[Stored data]
* * * *

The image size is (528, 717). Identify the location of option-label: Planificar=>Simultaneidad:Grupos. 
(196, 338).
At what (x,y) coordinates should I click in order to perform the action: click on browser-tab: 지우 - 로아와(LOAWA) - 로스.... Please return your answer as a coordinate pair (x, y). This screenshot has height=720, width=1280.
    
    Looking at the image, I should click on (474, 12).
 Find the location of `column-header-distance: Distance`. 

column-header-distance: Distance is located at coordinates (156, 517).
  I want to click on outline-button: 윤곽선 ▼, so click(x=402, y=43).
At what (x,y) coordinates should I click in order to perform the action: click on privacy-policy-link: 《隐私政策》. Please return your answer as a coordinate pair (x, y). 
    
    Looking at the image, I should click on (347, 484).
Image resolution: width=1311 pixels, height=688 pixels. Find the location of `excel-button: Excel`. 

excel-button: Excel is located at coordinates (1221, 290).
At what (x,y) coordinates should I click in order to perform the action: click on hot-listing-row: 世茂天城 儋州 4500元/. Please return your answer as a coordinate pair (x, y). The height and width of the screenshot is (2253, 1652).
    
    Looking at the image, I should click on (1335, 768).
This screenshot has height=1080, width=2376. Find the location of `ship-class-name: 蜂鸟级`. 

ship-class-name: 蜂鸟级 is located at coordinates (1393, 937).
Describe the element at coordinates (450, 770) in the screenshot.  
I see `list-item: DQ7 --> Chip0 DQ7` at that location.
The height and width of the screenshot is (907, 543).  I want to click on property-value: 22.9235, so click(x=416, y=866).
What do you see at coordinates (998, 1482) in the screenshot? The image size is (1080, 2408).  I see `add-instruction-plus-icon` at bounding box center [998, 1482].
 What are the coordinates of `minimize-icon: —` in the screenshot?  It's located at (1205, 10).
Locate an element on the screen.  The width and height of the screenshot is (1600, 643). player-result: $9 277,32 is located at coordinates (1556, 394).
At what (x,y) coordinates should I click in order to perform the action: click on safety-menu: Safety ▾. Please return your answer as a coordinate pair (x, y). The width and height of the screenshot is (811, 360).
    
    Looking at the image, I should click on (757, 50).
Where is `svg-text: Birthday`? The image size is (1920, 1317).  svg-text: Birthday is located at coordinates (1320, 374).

* * * *

Exercise objective:
Extract each line of the items above that contains the string "header". Treat uppercase and lowercase letters as distinct.

Completed exercise:
 Find the location of `column-header-distance: Distance`. 
column-header-distance: Distance is located at coordinates (156, 517).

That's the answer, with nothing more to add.